Type
- Type: Lower house

History
- Established: 1854
- Disbanded: 1936
- Succeeded by: Nebraska Legislature

Leadership
- First Territorial Speaker: Andrew J. Hanscom
- First Speaker: William A. Pollock

Structure
- Seats: 26 (1854–1858) 39 (1858–1875) 84 (1876–1880) 100 (1881–1936)
- Length of term: 2 years
- Authority: Article III, Nebraska Constitution (pre-1936)
- Salary: $800/year (1936)

Meeting place
- West Chamber, Nebraska State Capitol Omaha (1854–1867) Lincoln (1867–1936)

= Nebraska House of Representatives =

Defunct lower house in Nebraska (1854–1936)

The Nebraska House of Representatives was the lower house of the Nebraska Legislature during the time when Nebraska was a territory from 1854 to 1867 and then as a state from 1867 to 1936. In 1934, Nebraska voters amended the Nebraska Constitution to reconfigure the Nebraska Legislature to a unicameral system.

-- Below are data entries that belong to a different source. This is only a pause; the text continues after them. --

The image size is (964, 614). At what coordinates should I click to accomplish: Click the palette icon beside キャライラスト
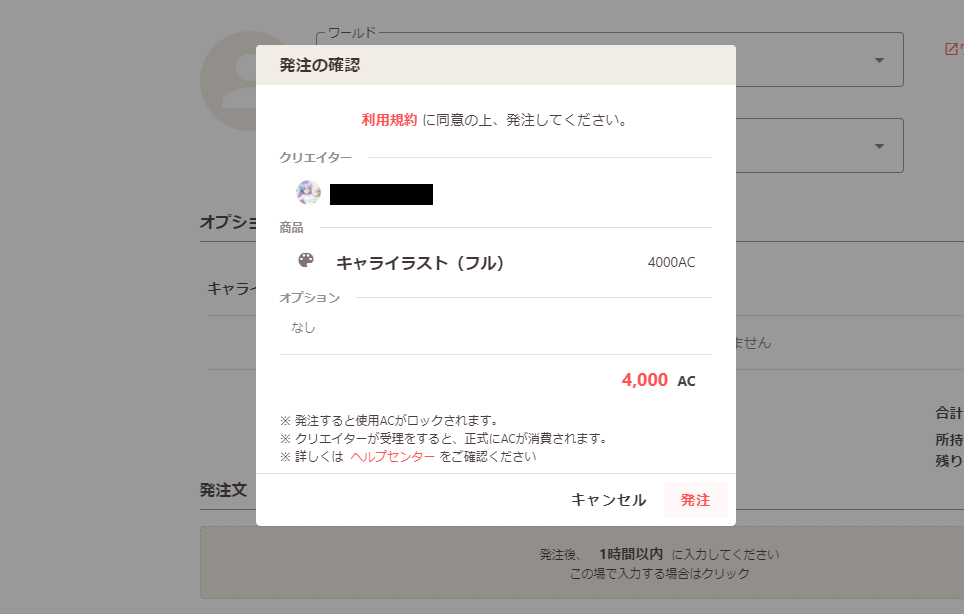[306, 261]
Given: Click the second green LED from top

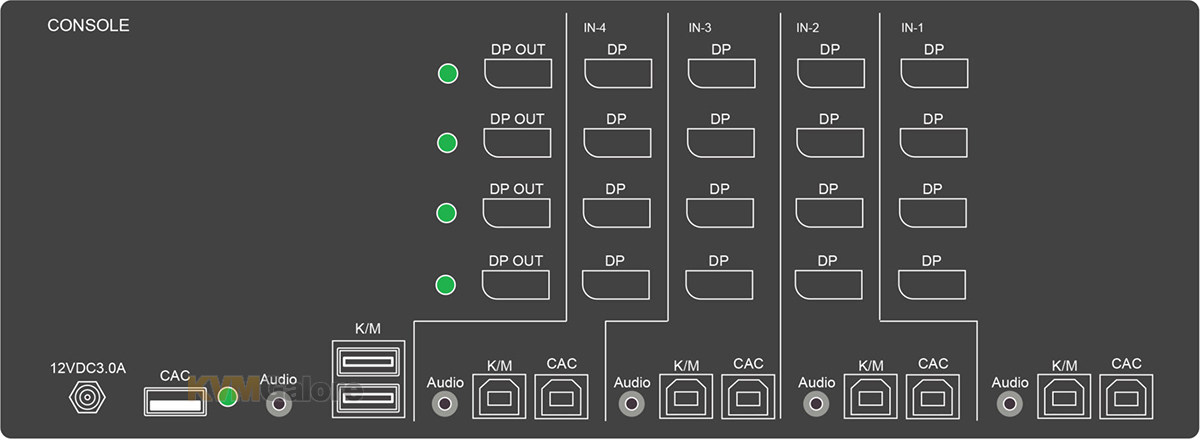Looking at the screenshot, I should click(448, 143).
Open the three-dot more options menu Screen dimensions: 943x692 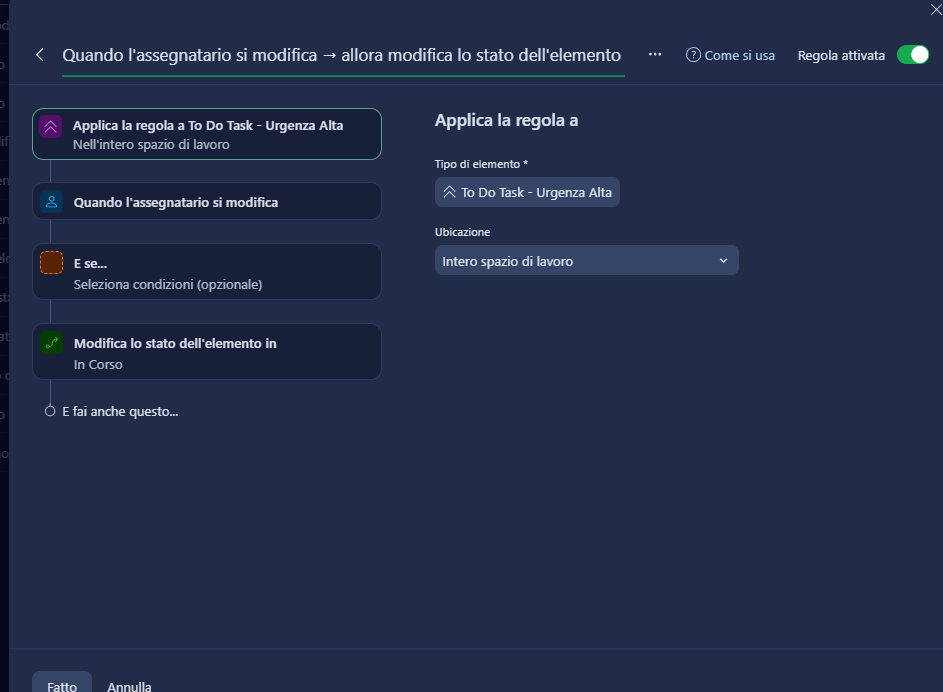[655, 54]

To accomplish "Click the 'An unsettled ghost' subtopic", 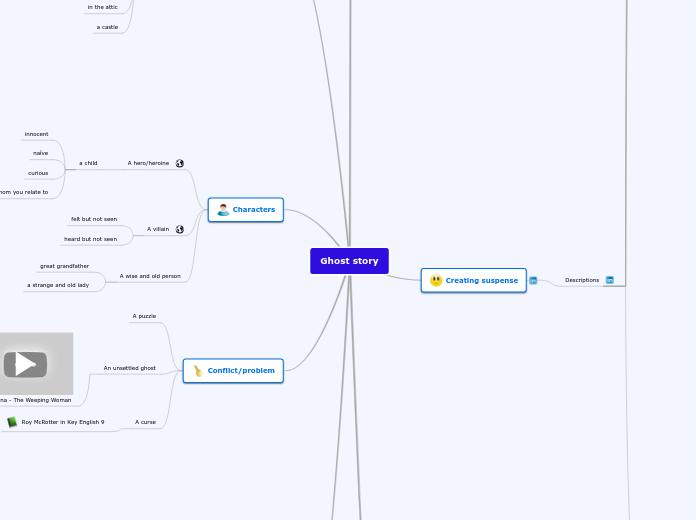I will [130, 368].
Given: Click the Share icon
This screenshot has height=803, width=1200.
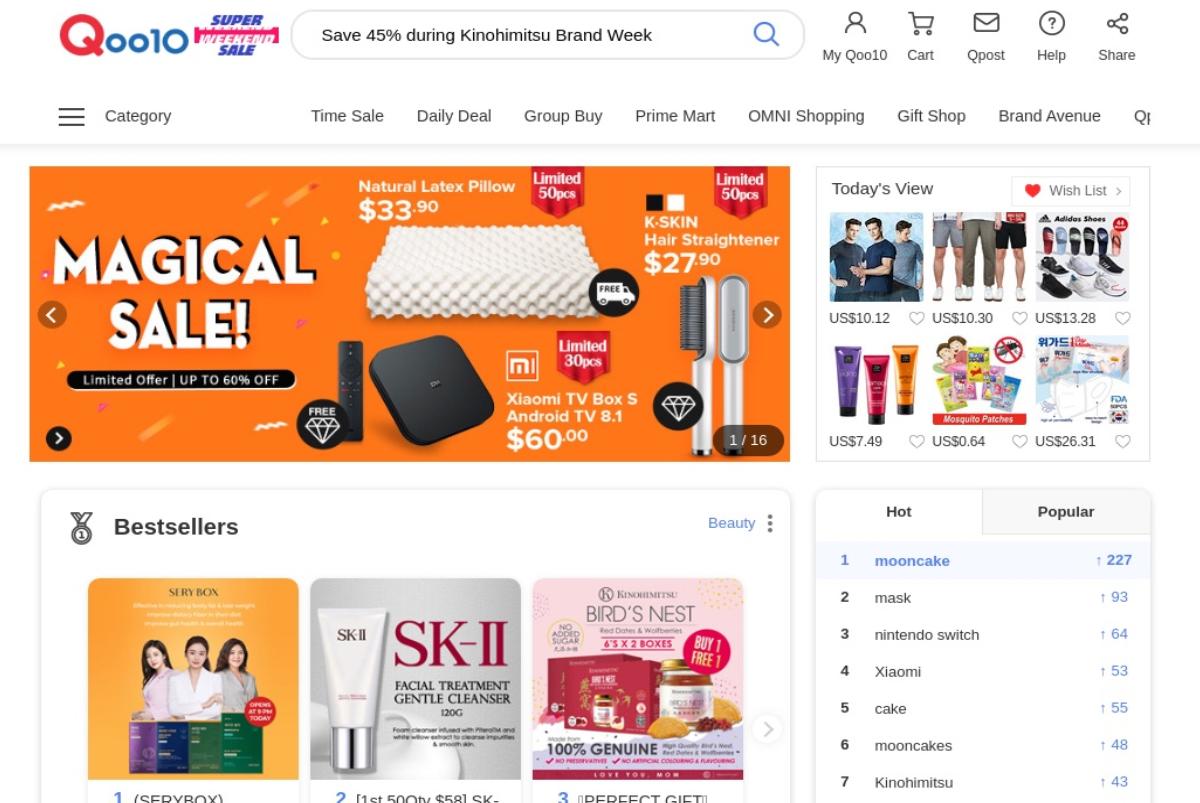Looking at the screenshot, I should click(1117, 22).

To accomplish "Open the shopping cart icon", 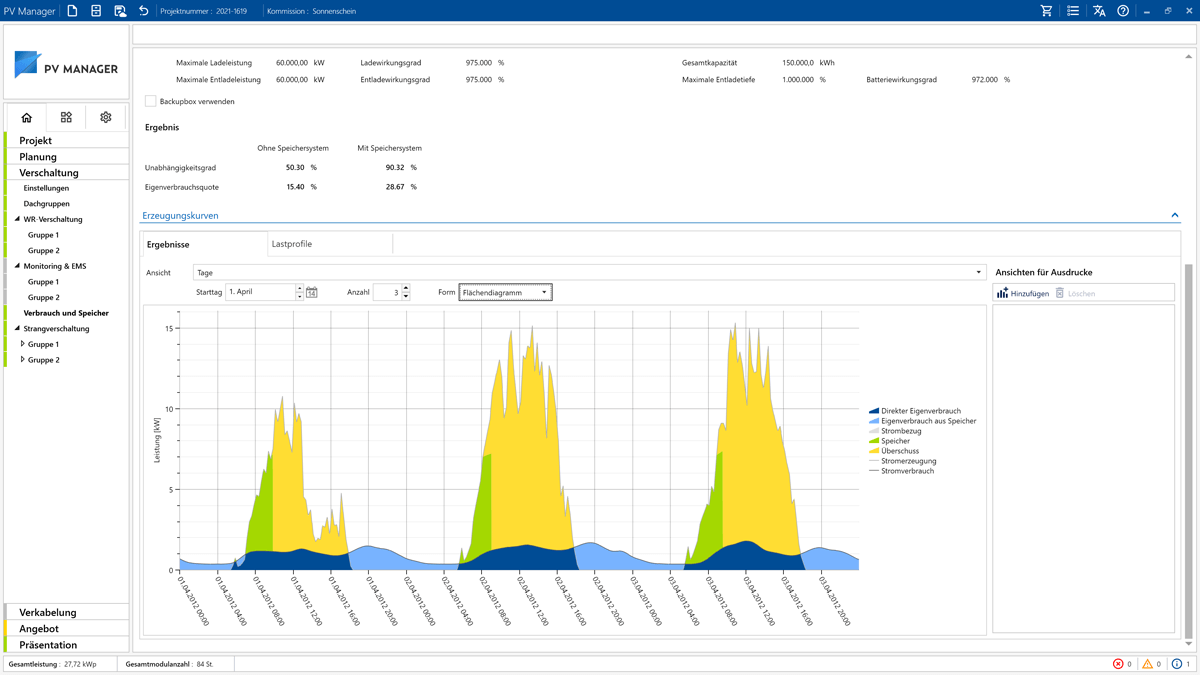I will coord(1046,10).
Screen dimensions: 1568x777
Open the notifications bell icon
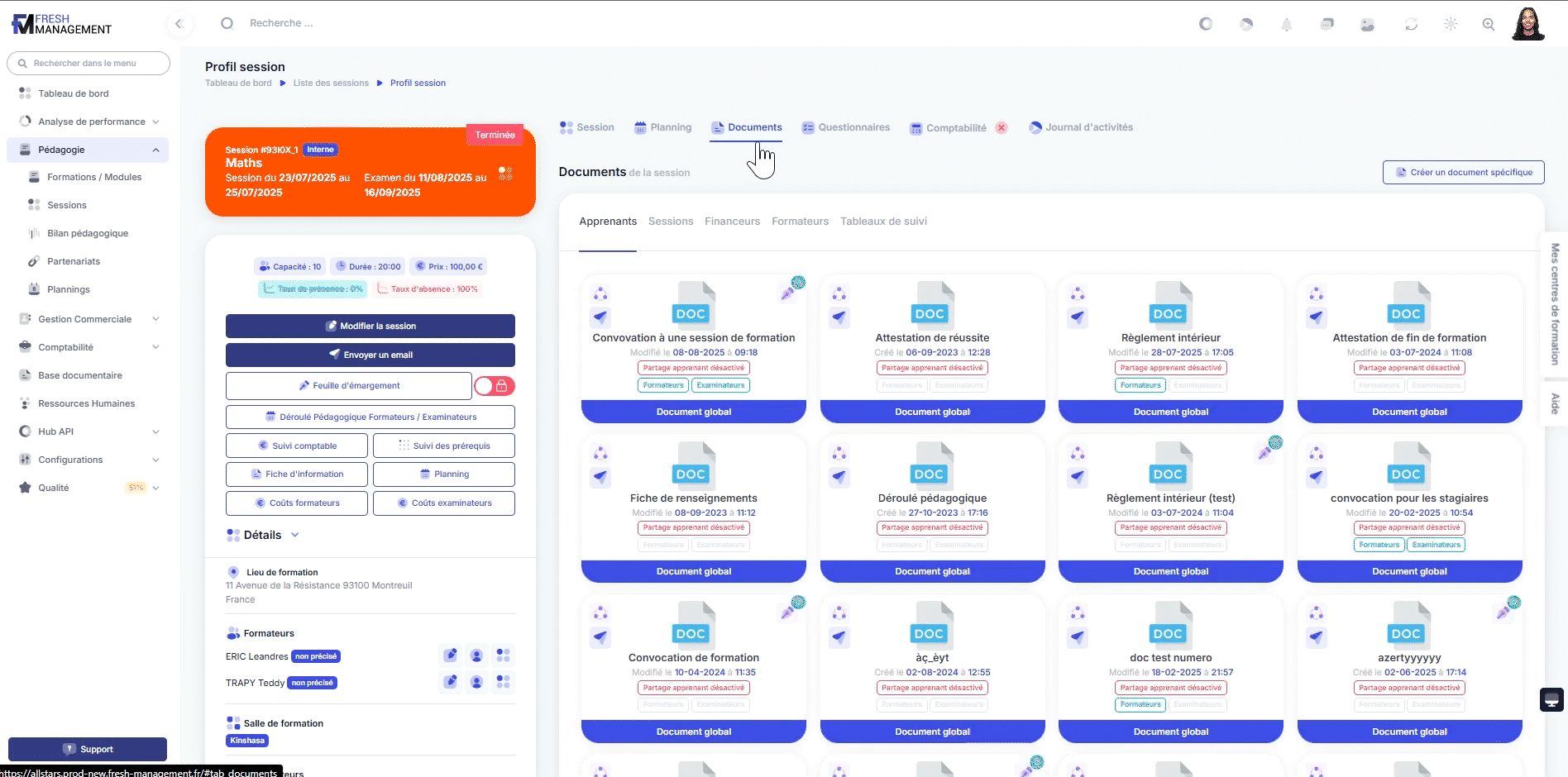coord(1286,25)
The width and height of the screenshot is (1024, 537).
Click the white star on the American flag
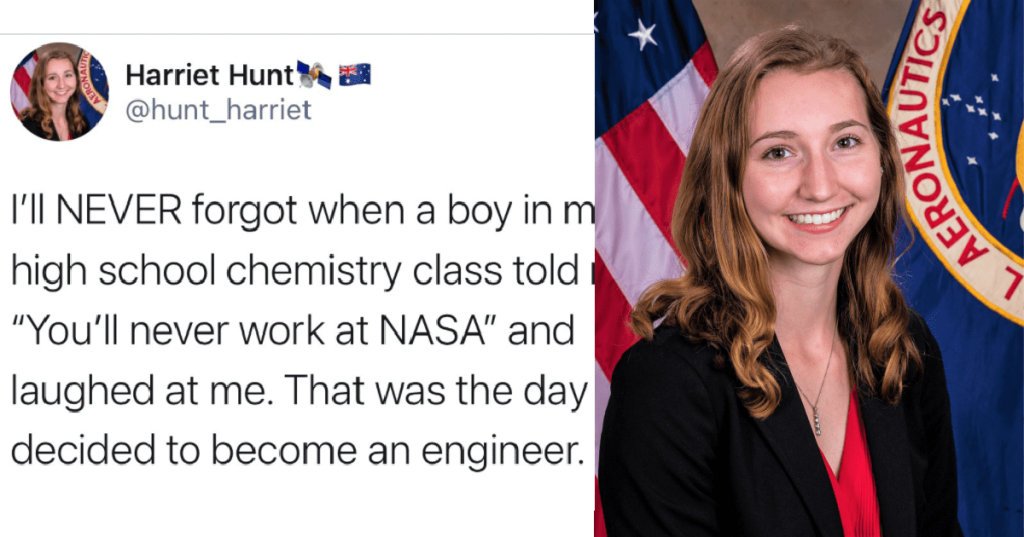pyautogui.click(x=643, y=34)
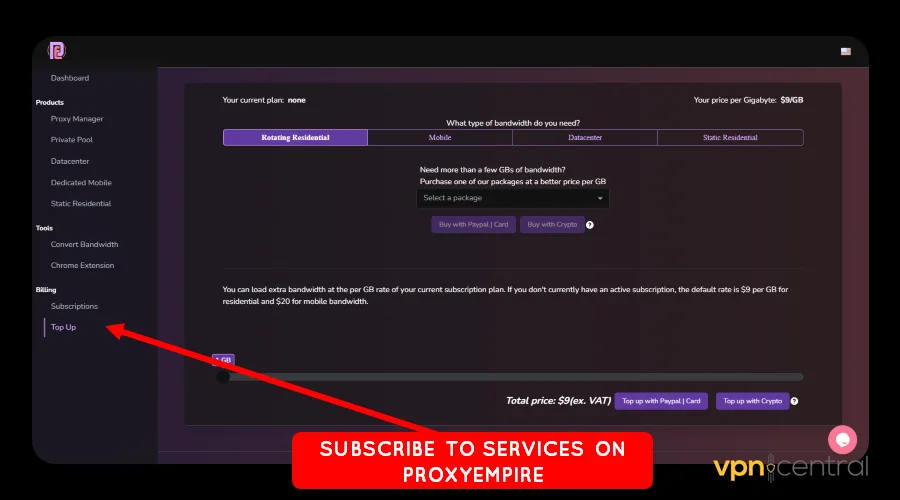The image size is (900, 500).
Task: Open the chat support bubble
Action: pyautogui.click(x=842, y=440)
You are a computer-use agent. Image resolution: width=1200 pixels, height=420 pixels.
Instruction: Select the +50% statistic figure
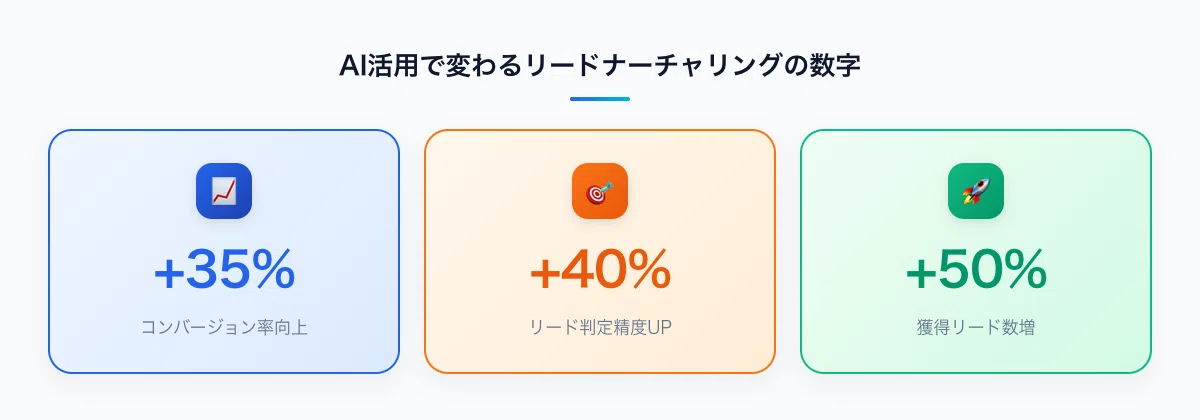click(x=976, y=269)
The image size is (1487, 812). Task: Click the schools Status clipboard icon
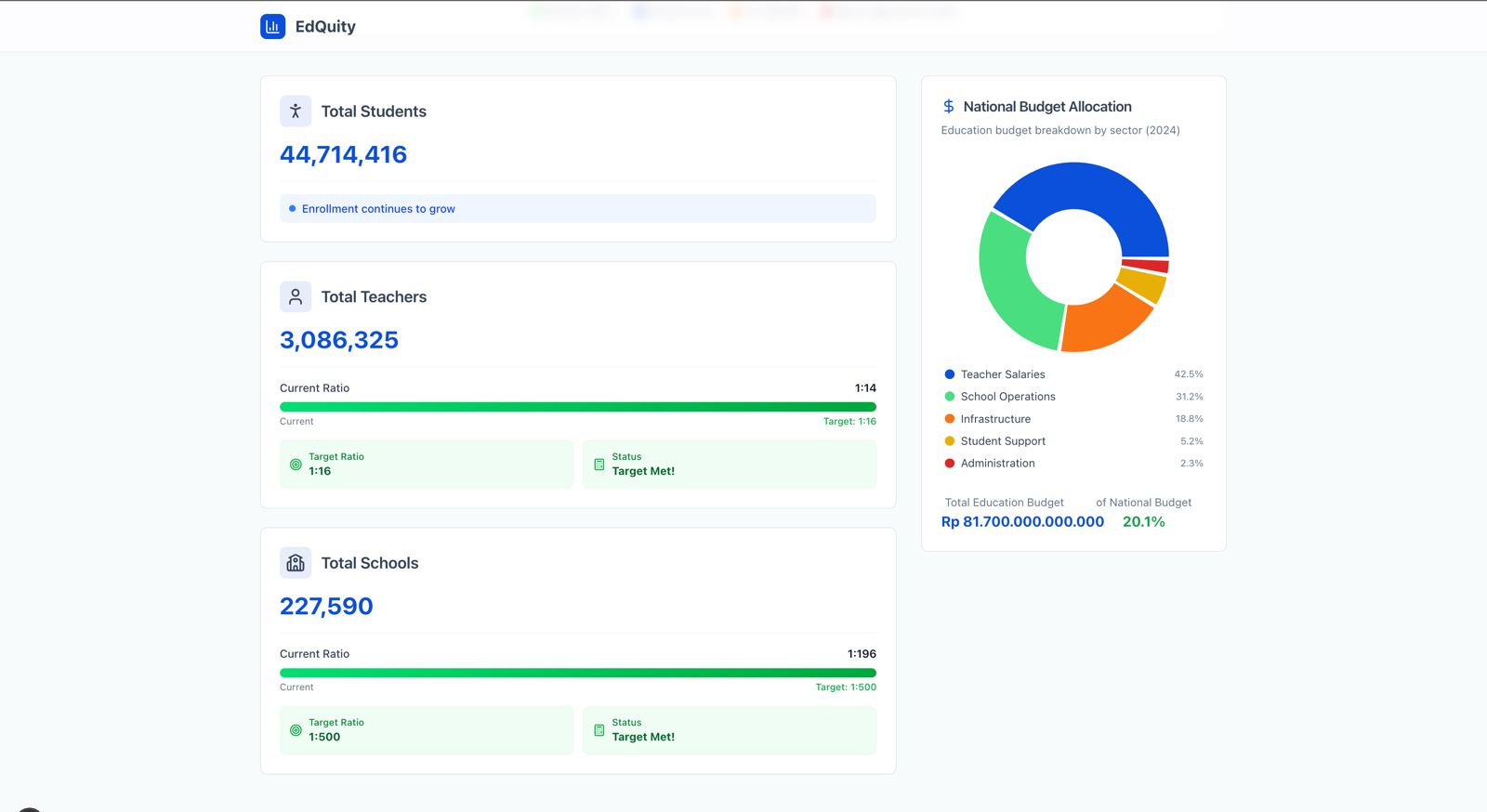(x=599, y=730)
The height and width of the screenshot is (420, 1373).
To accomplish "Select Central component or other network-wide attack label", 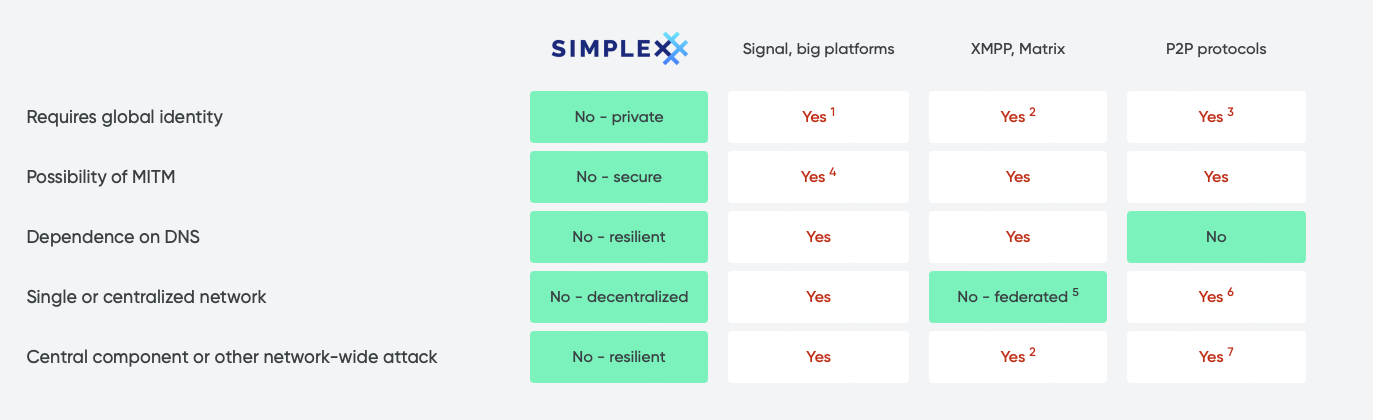I will click(x=232, y=357).
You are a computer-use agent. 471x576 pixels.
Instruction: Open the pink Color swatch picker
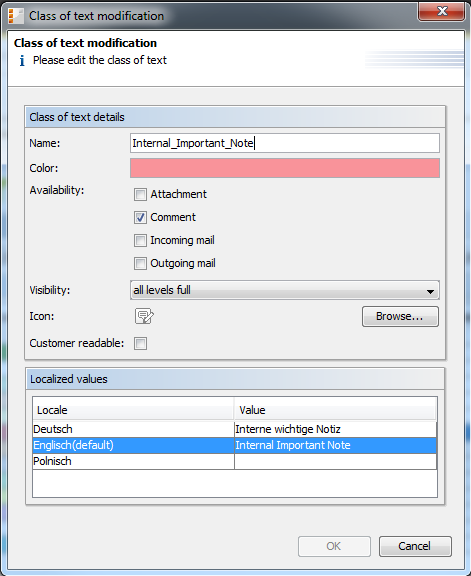[285, 168]
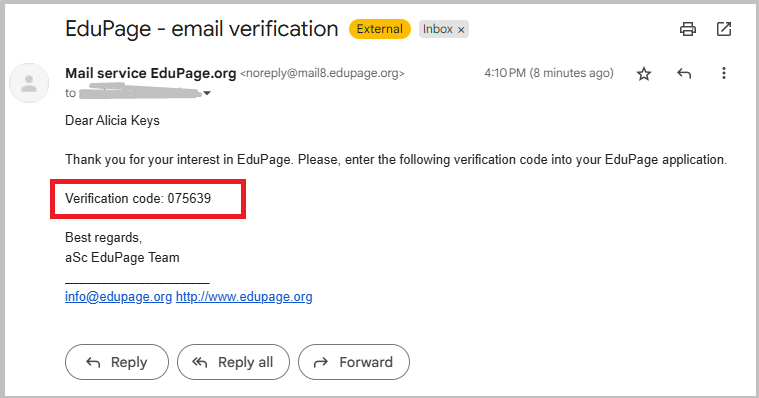This screenshot has width=759, height=398.
Task: Open the info@edupage.org email link
Action: (x=119, y=296)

This system became effective for the 1937 legislative session. In 1854, as the territorial lower house, it had 26 members; in 1858, this number was raised to 39 members. The second state constitution in 1875 limited membership in the House at 100 members, a limit which would be filled by 1881. The last representatives were elected to a two-year term in 1934 and began their service with the final legislative session in 1935.